ASSIGNMENT: Set down again exactly the lines of the listing below that fall between the line holding "Given: Open the 二手车买卖 link" and the line holding "Image resolution: width=1148", inclusive.

GIVEN DATA:
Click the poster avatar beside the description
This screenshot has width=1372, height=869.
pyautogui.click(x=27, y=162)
* * *
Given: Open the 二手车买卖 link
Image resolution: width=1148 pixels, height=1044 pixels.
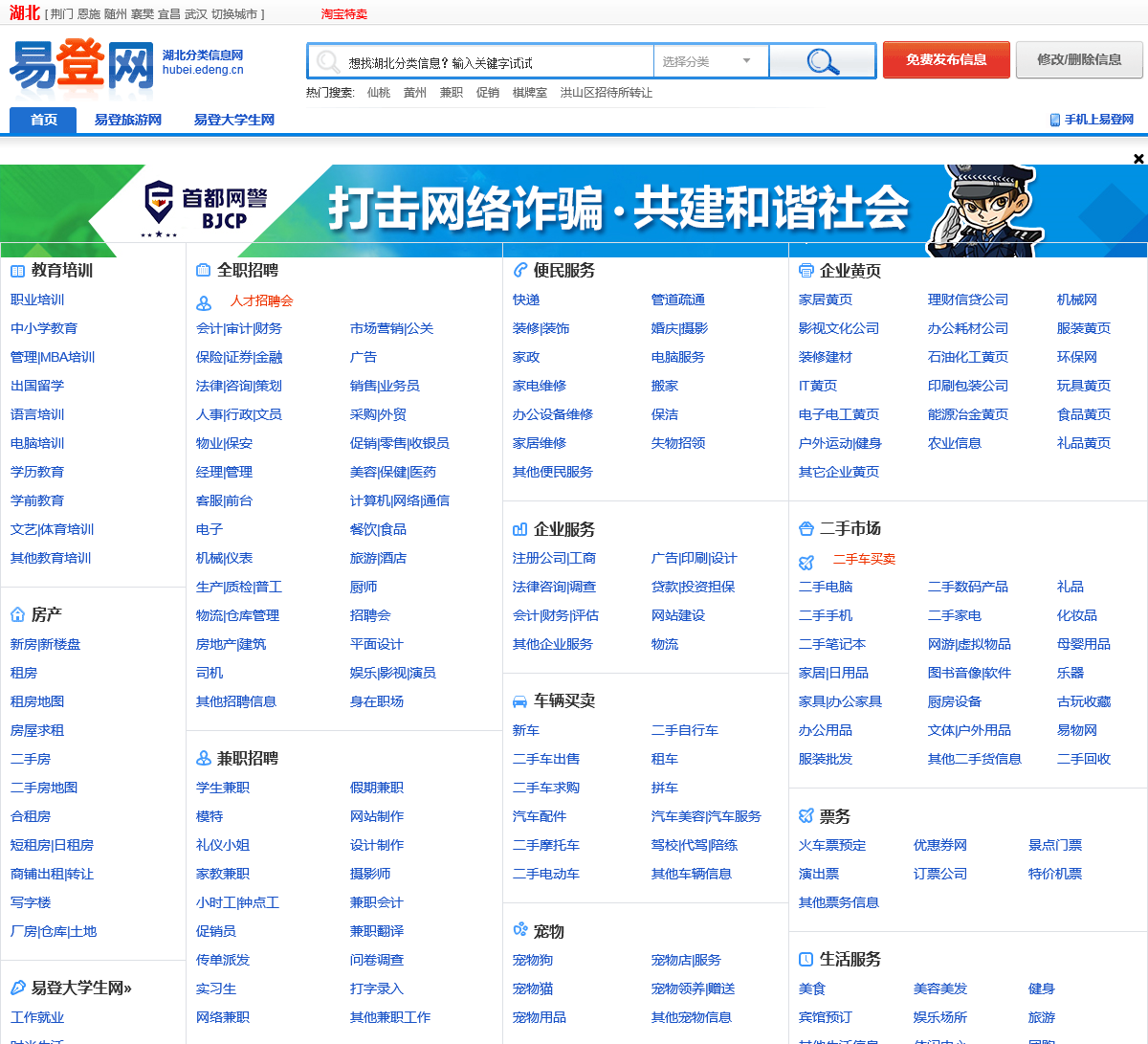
==
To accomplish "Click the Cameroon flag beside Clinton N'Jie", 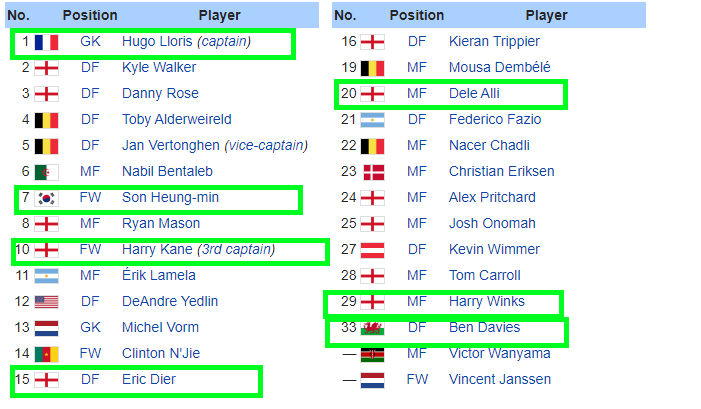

EXERCISE OUTPUT:
Given: Open the 二手车买卖 link
Image resolution: width=1148 pixels, height=1044 pixels.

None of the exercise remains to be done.